Wish someone benchmarked Apple Vision Framework against these others. It's built into most Apple devices, but people don't know you can actually harness it to do fast, good quality OCR for you (and go a few extra steps to produce searchable pdfs, which is my typical use case). I'm very curious where it would fall in the benchmarks.

wahnfrieden 242 days ago

It is unusable trash for languages with any vertical writing such as Japanese. It simply doesn’t work.

thekid314 242 days ago

Yeah, and fails quickly at anything handwritten.

hakunin 242 days ago

I mostly OCR English, so Japanese (as mentioned by parent) wouldn't be an issue for me, but I do care about handwriting. See, these insights are super helpful. If only there was, say, a benchmark to show these.

My main question really is: what are practical OCR tools that I can string together on my MacBook Pro M1 Max w/ 64GB Ram to maximize OCR quality for lots of mail and schoolwork coming into my house, all mostly in English.

I use ScanSnap Manager with its built in OCR tools, but that's probably super outdated by now. Apple Vision does way better job than that. I heard people say also that Apple Vision is better than Tesseract. But is there something better still that's also practical to run in a scripted environment on my machine?

INFORMATION GIVEN »

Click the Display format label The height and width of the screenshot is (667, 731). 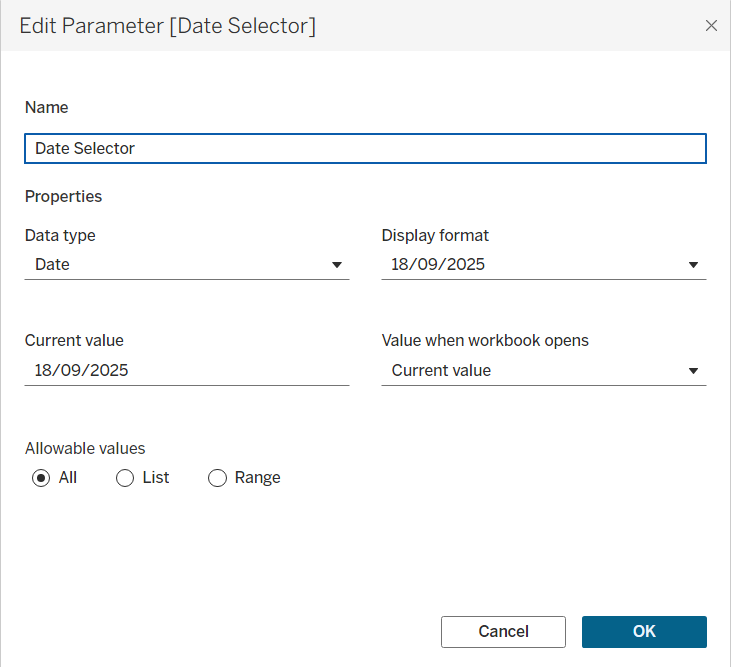(x=435, y=236)
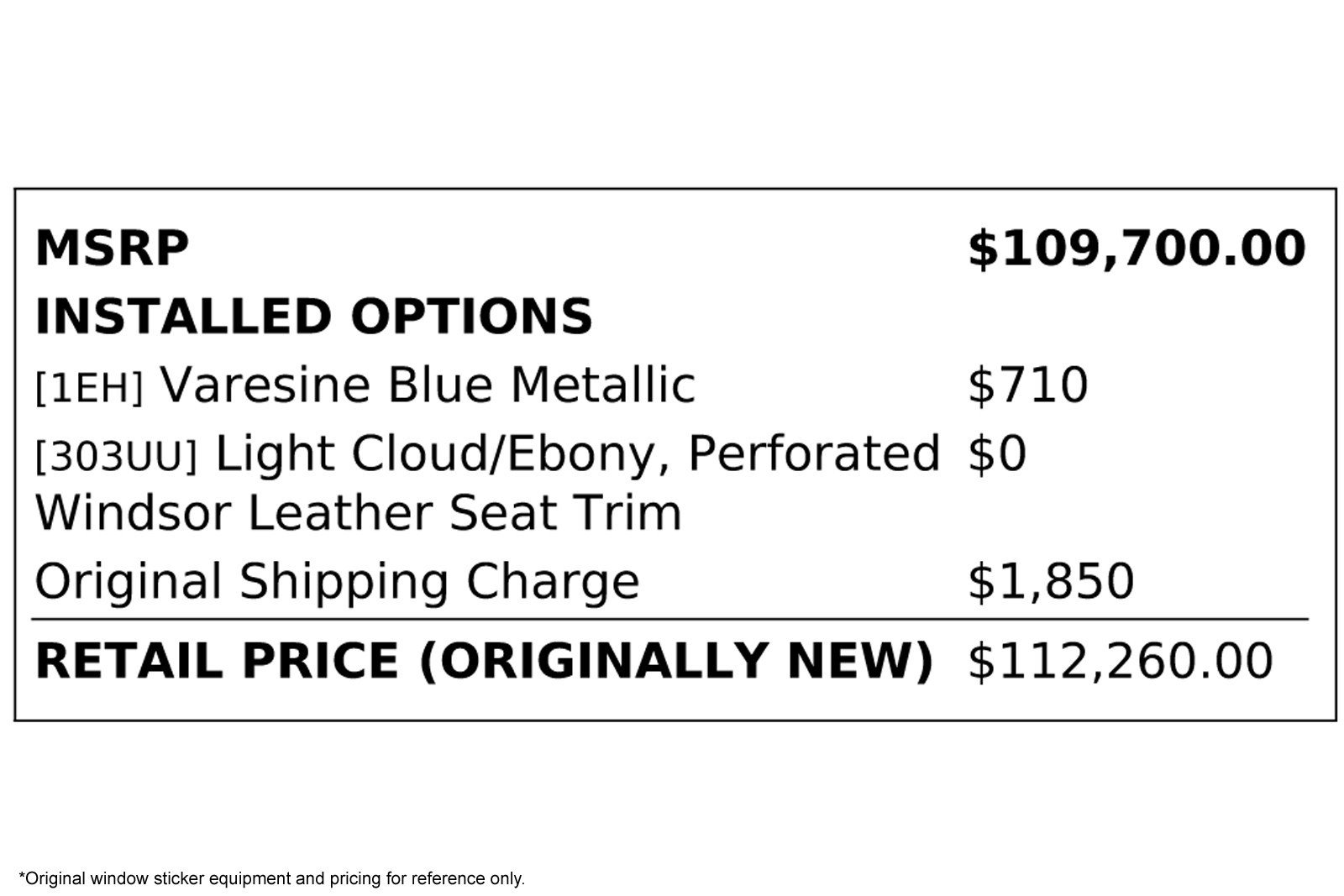Click the word Metallic in paint option

(x=603, y=385)
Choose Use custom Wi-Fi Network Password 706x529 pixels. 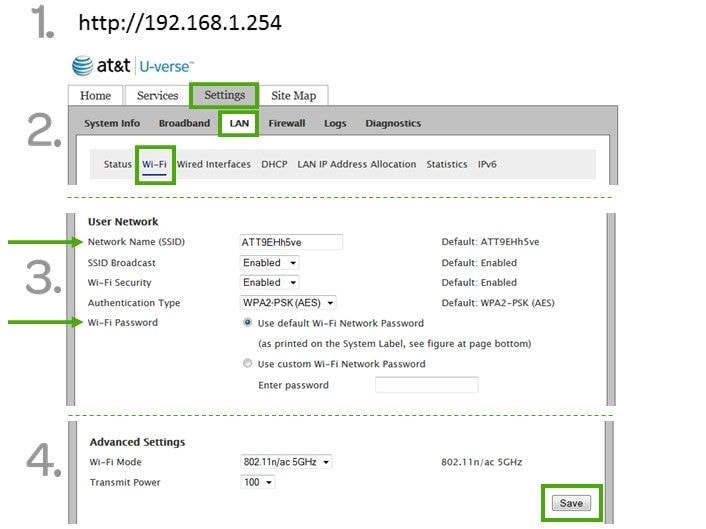[248, 364]
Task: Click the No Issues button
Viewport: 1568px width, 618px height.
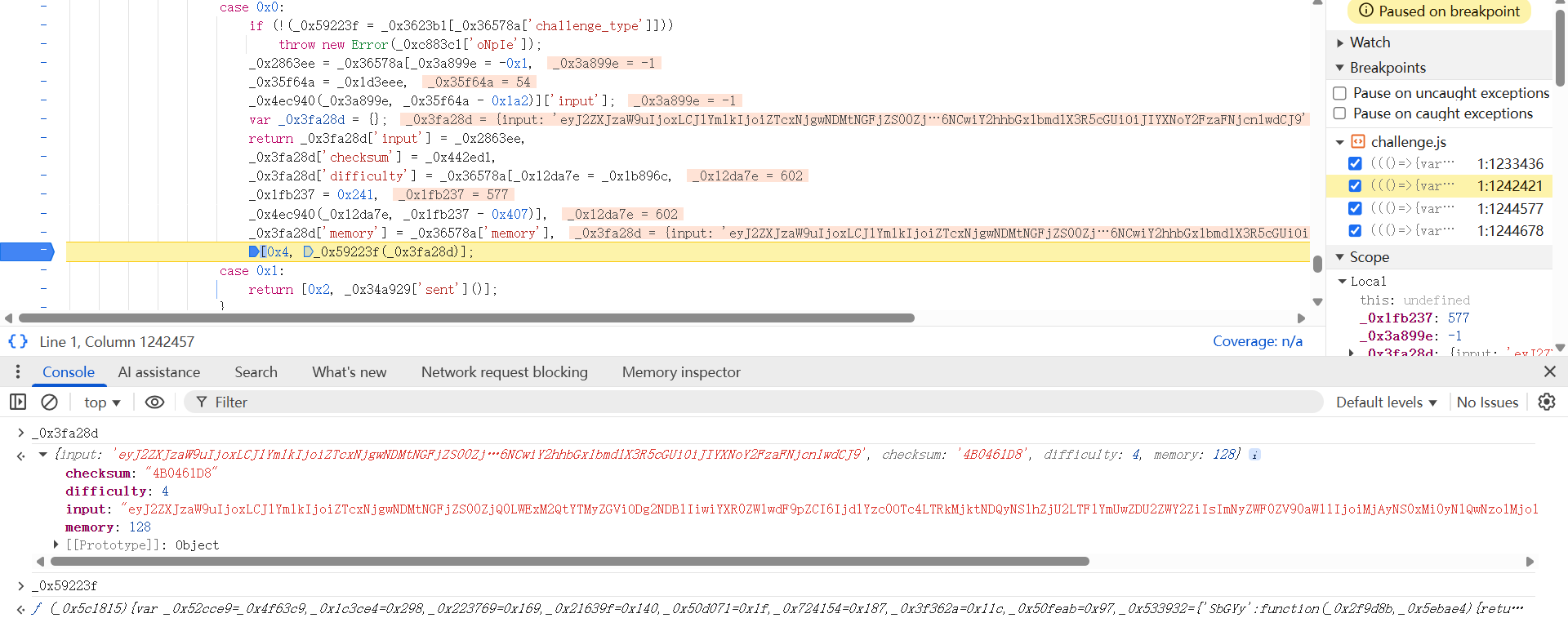Action: pos(1486,402)
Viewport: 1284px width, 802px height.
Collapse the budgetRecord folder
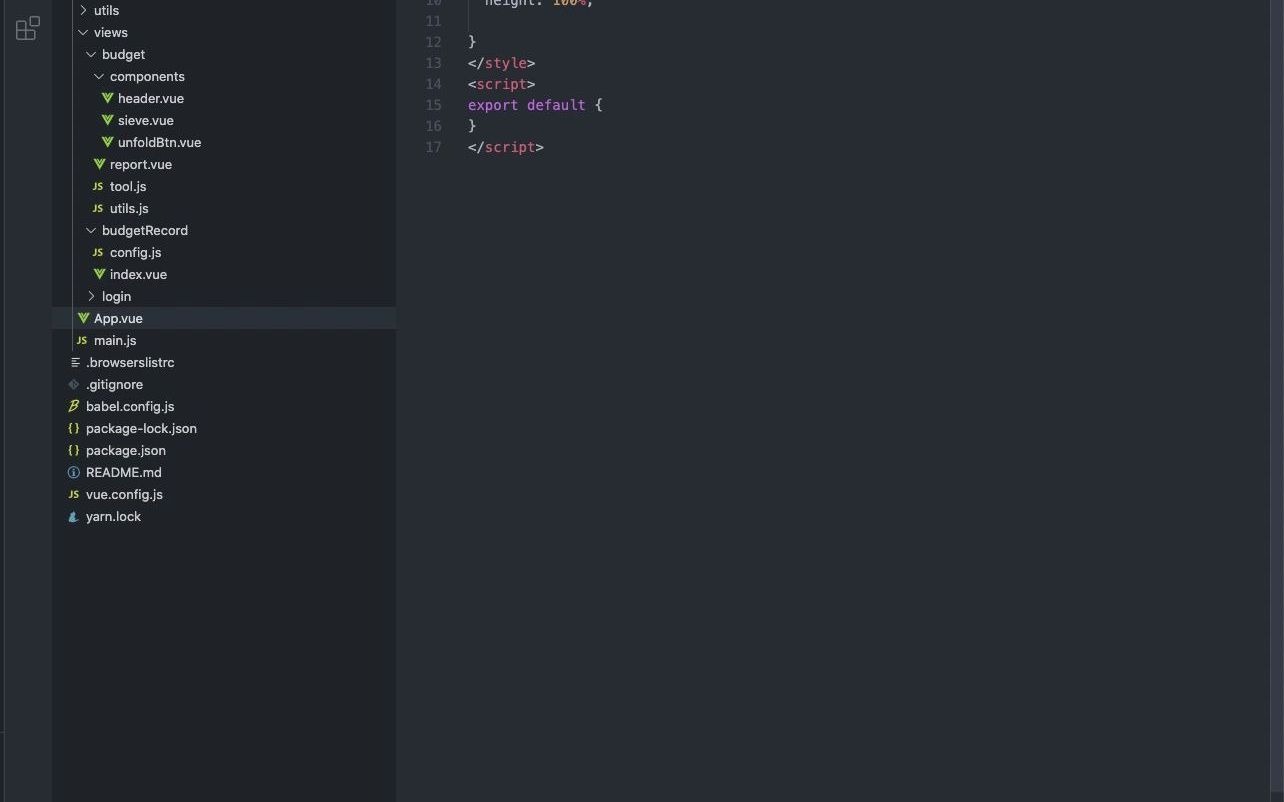click(91, 230)
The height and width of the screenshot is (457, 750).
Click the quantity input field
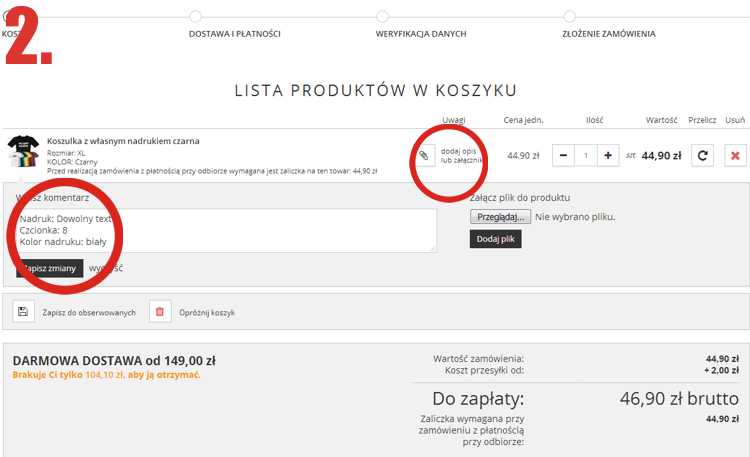(x=585, y=156)
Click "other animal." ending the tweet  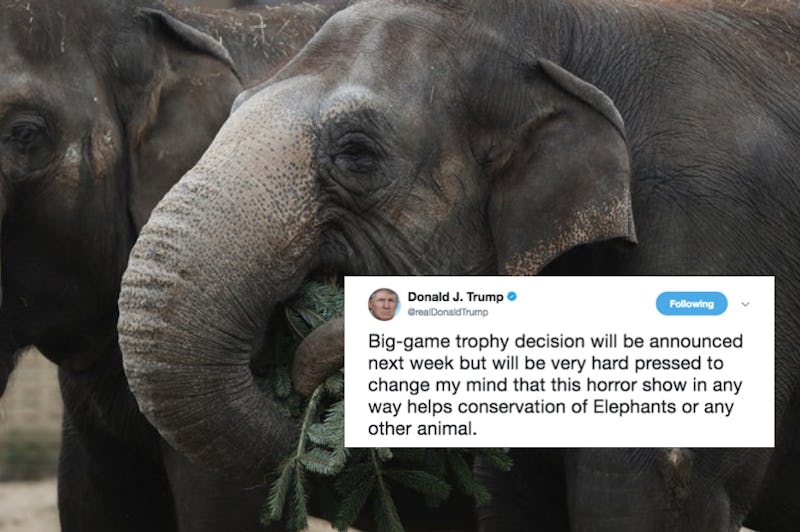tap(422, 429)
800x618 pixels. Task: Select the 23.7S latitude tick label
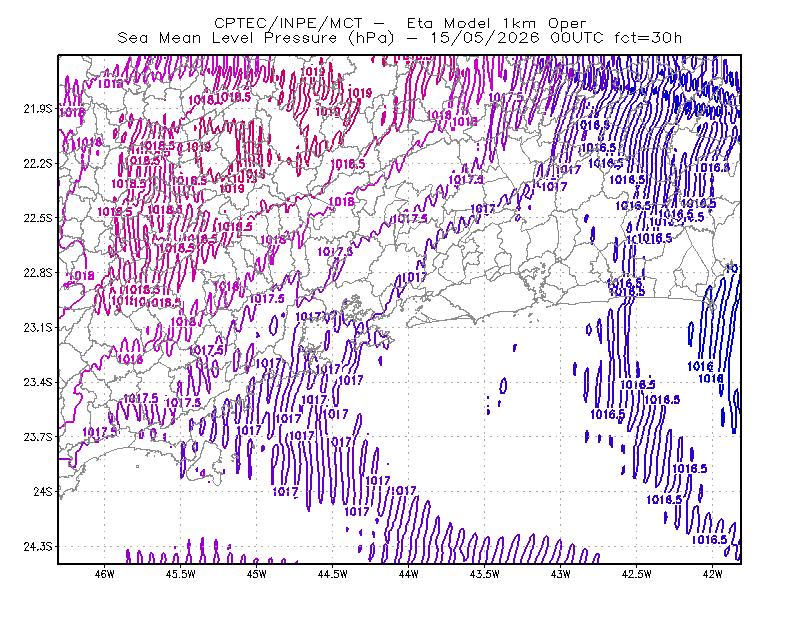(38, 437)
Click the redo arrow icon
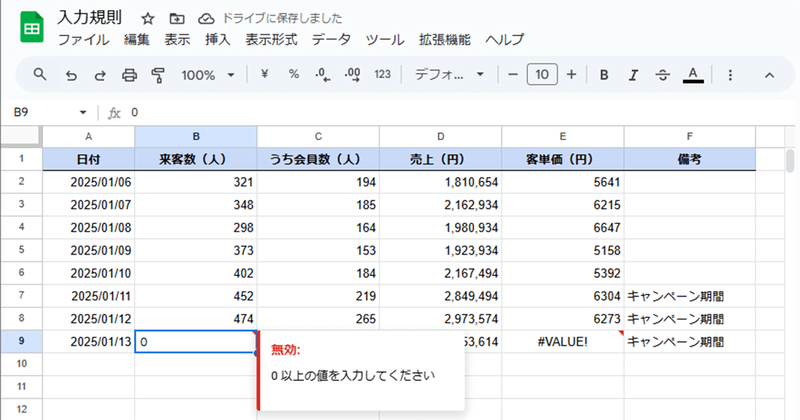This screenshot has height=420, width=800. (x=100, y=76)

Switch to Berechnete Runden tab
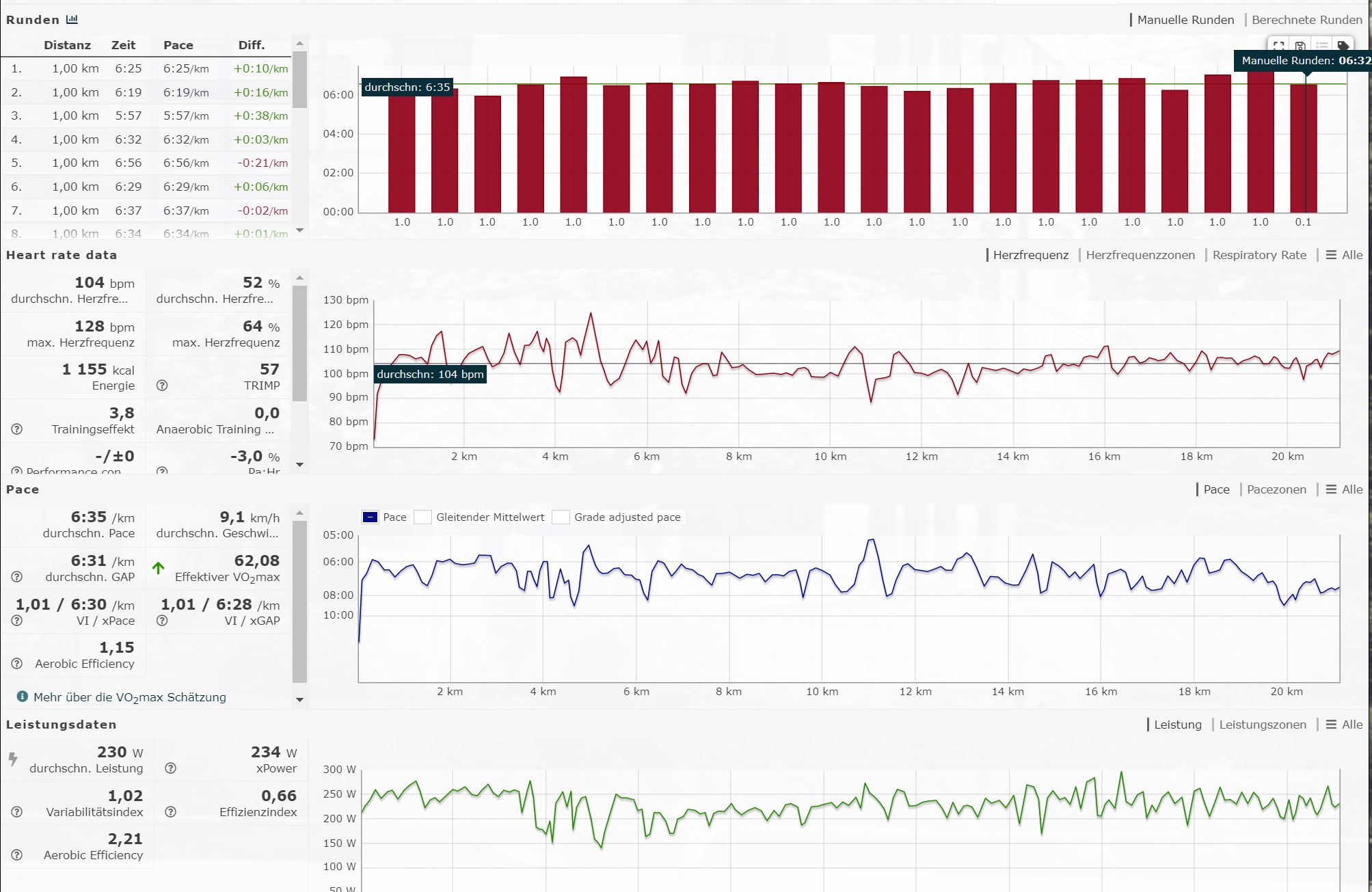tap(1306, 20)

TASK BRIEF » Write out the stretch of the OCR discussion from "wahnfrieden 242 days" through "to show these.", word for word. The material has no connection to the text.

TASK RESULT »
wahnfrieden 242 days ago

It is unusable trash for languages with any vertical writing such as Japanese. It simply doesn’t work.

thekid314 242 days ago

Yeah, and fails quickly at anything handwritten.

hakunin 242 days ago

I mostly OCR English, so Japanese (as mentioned by parent) wouldn't be an issue for me, but I do care about handwriting. See, these insights are super helpful. If only there was, say, a benchmark to show these.